Bu sınıfsal denklemi anlamak, Katalan milliyetçiliğinin zaman zaman FC Barcelona-Real Madrid rekabetini anlatmak için giriştiği indirgemeciliği, siyah/beyaz anlatıyı ayakları üstüne oturtmak için ve Barcelona taraftarlığının yerel dinamiklerini anlamak için elzem.

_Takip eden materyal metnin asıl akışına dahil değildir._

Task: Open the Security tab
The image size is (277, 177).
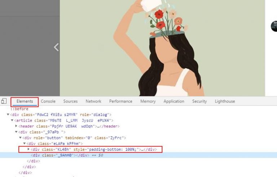Action: pos(199,101)
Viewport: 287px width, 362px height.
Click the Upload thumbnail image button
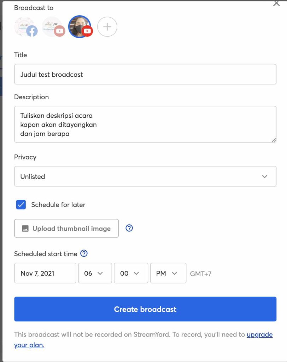66,228
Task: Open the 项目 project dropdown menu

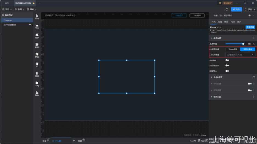Action: click(x=7, y=9)
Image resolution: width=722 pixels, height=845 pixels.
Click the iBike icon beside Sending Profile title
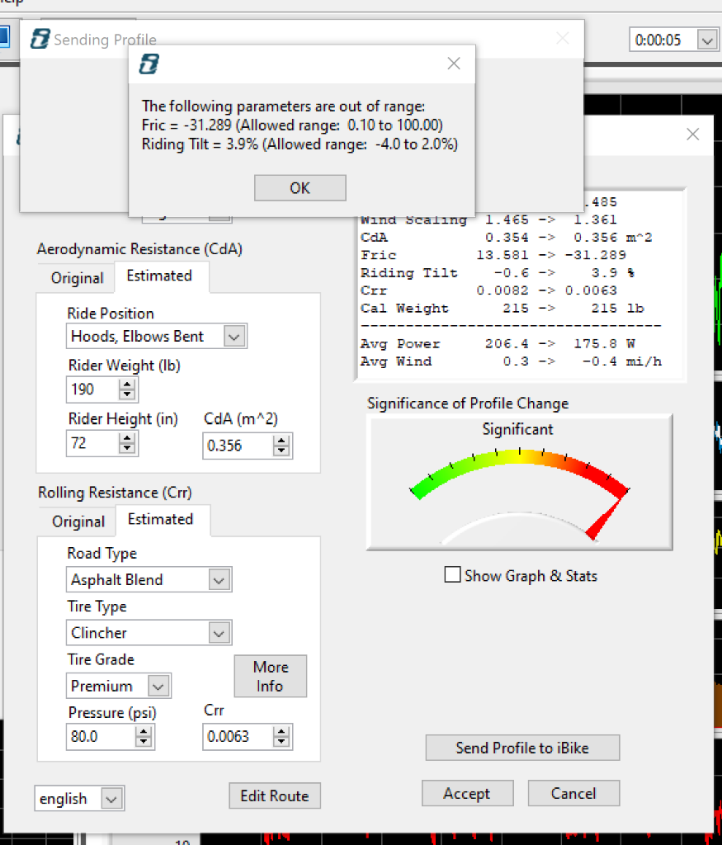coord(39,39)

Camp Nou, 1957’de Real Madrid’in 120 bin kişilik mabedine yanıt verecek bir stadyum olarak hizmete açıldığında FC Barcelona’nın büyüyen popülaritesine ve Barcelona’nın hızla artan nüfusuna da cevap vermeye hazırlanıyordu. İspanya’nın Akdeniz’e ve dünyaya açılan bir numaralı limanı olarak ülkenin her daim en önemli ticari merkezi olan Barcelona, 19. yüzyıldan itibaren sanayileşmede de öncü bir rol üstlenmişti. Bu durum onu İspanya’nın en çetin sınıf mücadelelerinin yaşandığı merkezi ve iç göçün bir numaralı rotası hâline getirdi. Özellikle Endülüslü köylüler, emekçiler akın akın Katalonya’nın ve Barcelona’nın yolunu tutarken buna Latin Amerika da ekleniyordu. 1970 yılına gelindiğinde Katalonya nüfusunun yüzde 37.6’sı Katalonya dışında doğmuştu. 1940-1970 arasında 700 binden fazla Endülüslü bölgeye yerleşmişti. A People’s History of Catalonia’da Michael Eaude’nin belirttiği üzere Katalan milliyetçiliği bu göçü “Rejimin Katalan diline ve kültürüne müdahalesi” olarak nitelendirse de aslında belirleyici olan şey ekonomik gerçeklerdi. Katalonya zengindi, sanayinin ve ticaretin merkeziydi. Güney İspanya ise yoksul kalmıştı. Rejimin bir müdahalesi bu göç sonrası Barcelona’da işçi sınıfı arasında oluşan ulusal ayrımı kaşımak üzerineydi. Çünkü malumunuz, bu ayrımlar ve milliyetçi gerginlik her zaman için işçi sınıfının ortak mücadele etme kabiliyetini zayıflatır ve burjuvaziyi avantajlı hale getirir. Çağın sınıf mücadeleleri notları, ilk dönemlerde bunun proletaryadan çok üst sınıflar üzerinde etkili olduğunu gösteriyor. Fakat Katalonya’da mücadele üst sınıfların istediği şekilde, merkezine milliyetçiliği alarak ilerledikçe tablo değişti ve kimi göçmenlerde İspanyol milliyetçisi, Antikatalan eğilimleri güçlendirdi. 21. yüzyıla gelindiğinde bu müdahale o kadar başarılı olmuştu ki, örneğin Artur Mas dönemindeki “kemer sıkma” önlemleri dahi göçmen kökenli işçilerde sınıfsal karşılıklardan çok İspanyol milliyetçisi hezeyanlar uyandırdı.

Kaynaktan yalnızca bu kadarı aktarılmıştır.